The latest release of DTP Engines build on Parasoft’s innovative approach to continuously improving software quality processes. 

In this release:

Understanding Change in Continuous Delivery Environments

As organizations implement continuous software delivery platforms, conventional reporting mechanisms based on data aggregated over time are no longer viable. Understanding the risk that incremental changes introduce from build to build becomes critical as the release velocity accelerates. Organizations need immediate visibility into changes in coverage, changes in test regressions, and the ability to quickly identify which tests need to be rerun.
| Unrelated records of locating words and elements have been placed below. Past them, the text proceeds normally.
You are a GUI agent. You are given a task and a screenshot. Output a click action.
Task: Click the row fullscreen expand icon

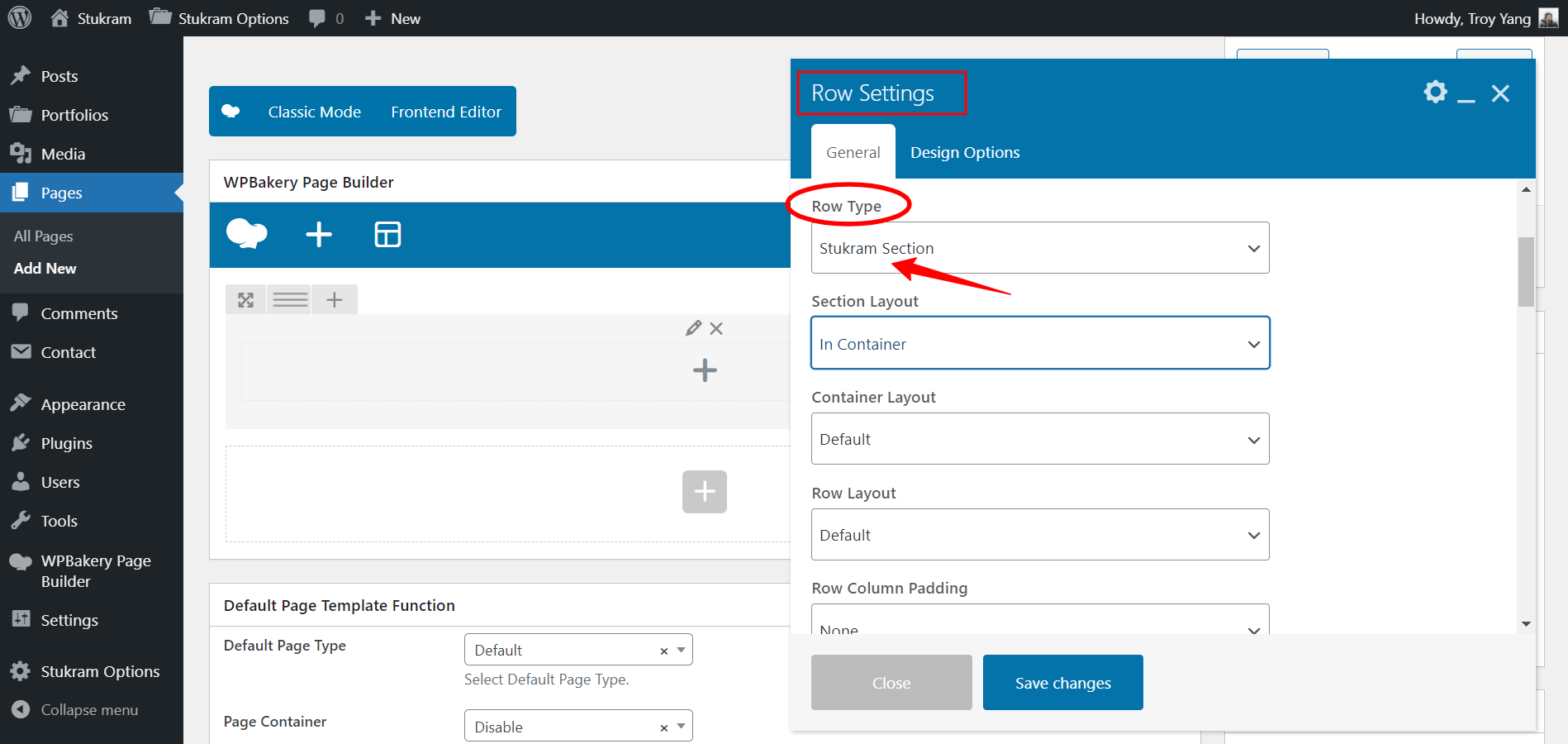pos(246,300)
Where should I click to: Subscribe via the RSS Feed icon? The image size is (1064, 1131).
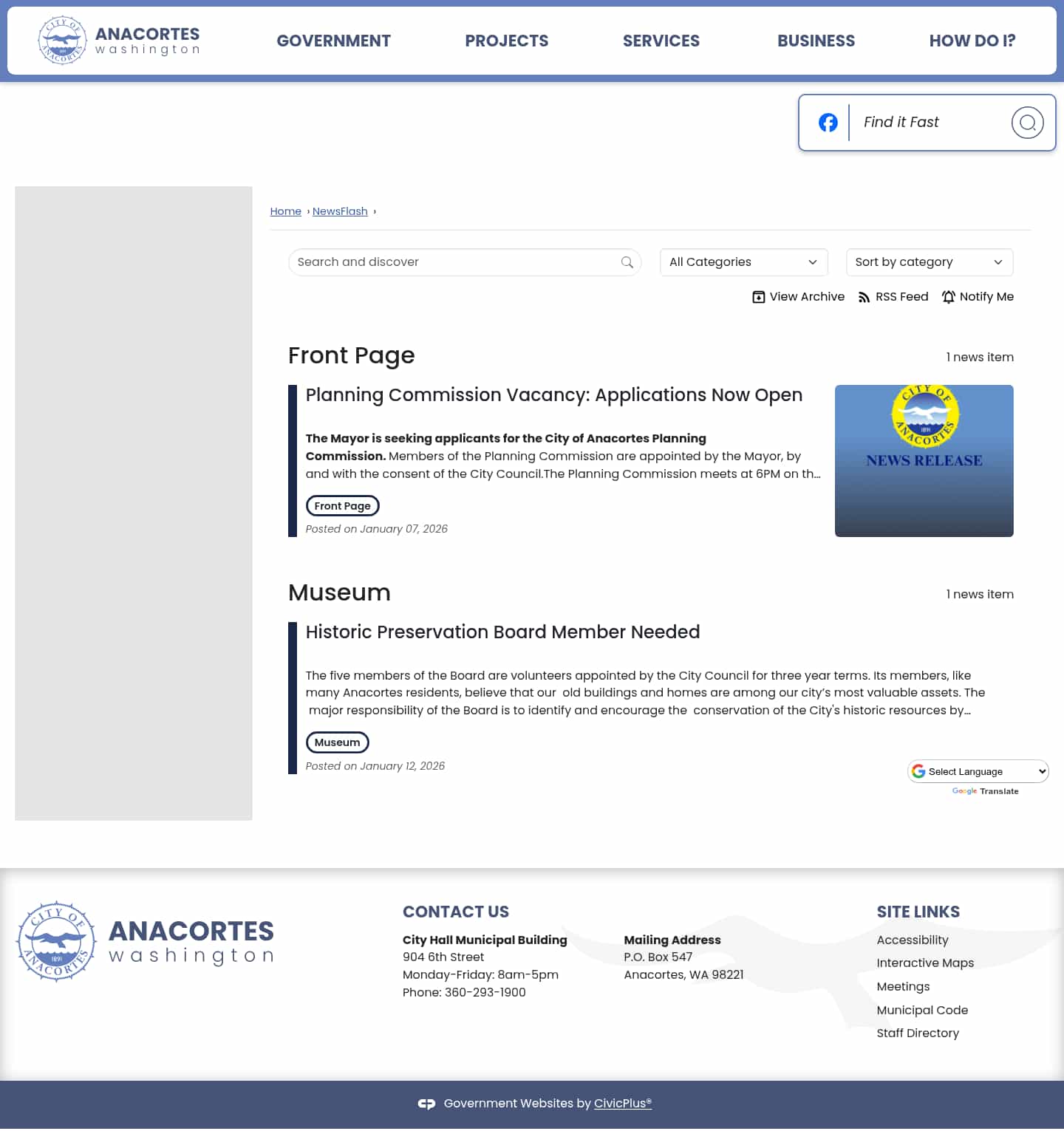click(x=864, y=296)
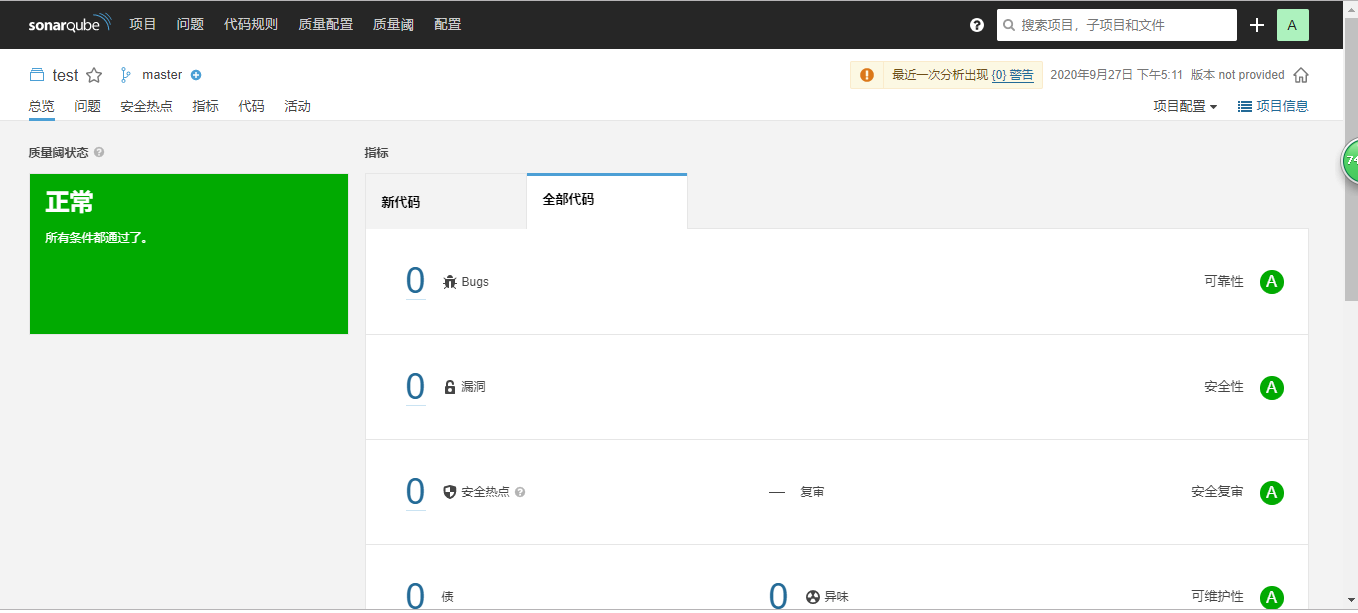Open the user avatar A menu
The image size is (1358, 613).
coord(1292,25)
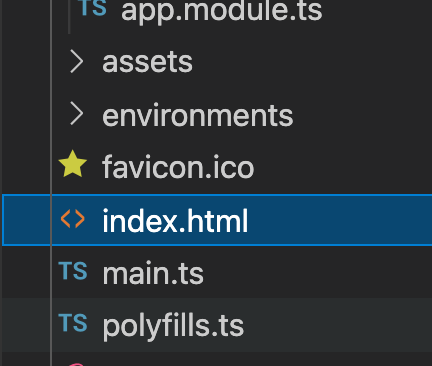Click the indent guide left of favicon star
The image size is (432, 366).
51,167
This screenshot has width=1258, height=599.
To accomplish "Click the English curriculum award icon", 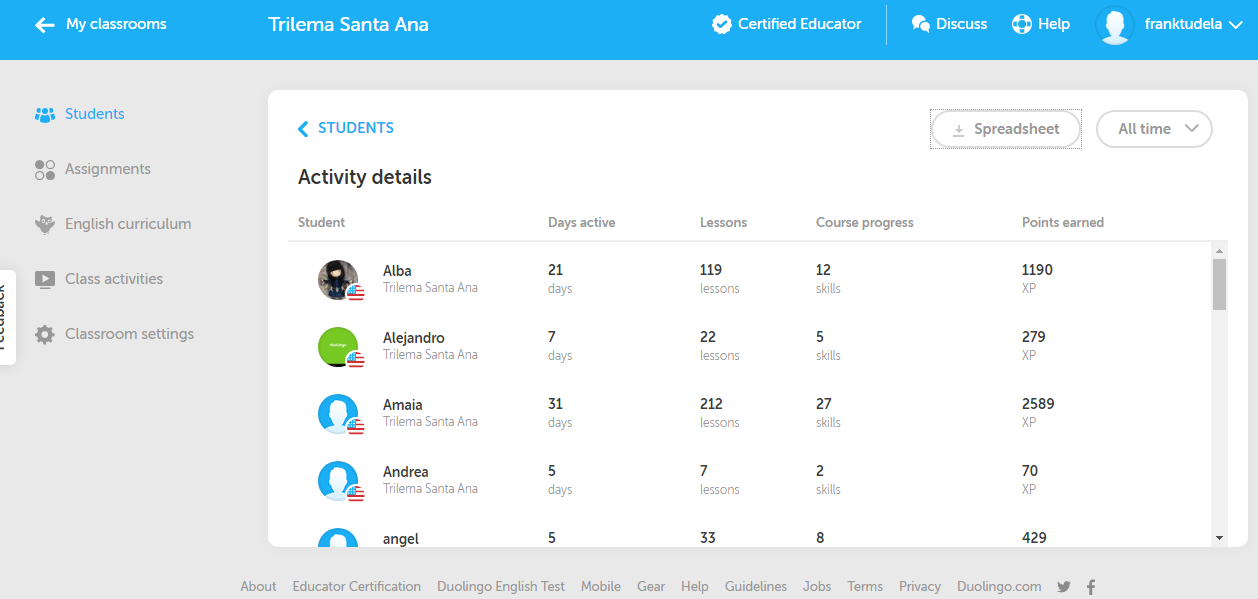I will pyautogui.click(x=45, y=223).
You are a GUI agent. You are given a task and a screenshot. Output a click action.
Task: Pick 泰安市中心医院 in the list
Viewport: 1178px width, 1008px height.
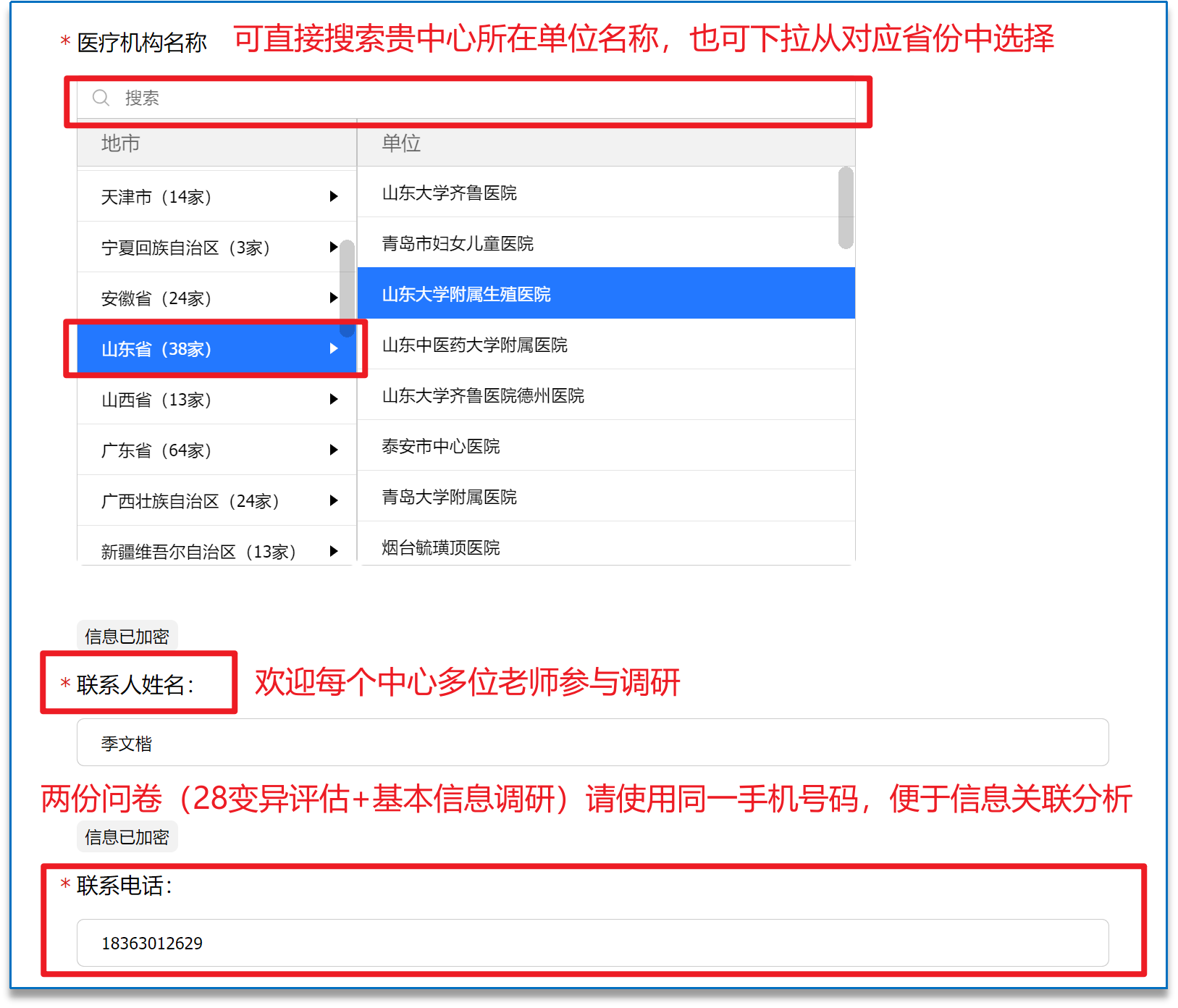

The updates in this release help you understand these changes and identify any issues that need to be resolved in order to mitigate risk and accelerate delivery. 

Reporting Static Analysis Violations by Build

In this release, we’ve extended the concept of reporting build-based data. DTP Engines can now report new, fixed, and existing static analysis violations by build, enabling organizations to not only address potential defects more efficiently early in the SDLC, but also correlate violations with change to pinpoint specific areas of the code where defects may have been introduced. 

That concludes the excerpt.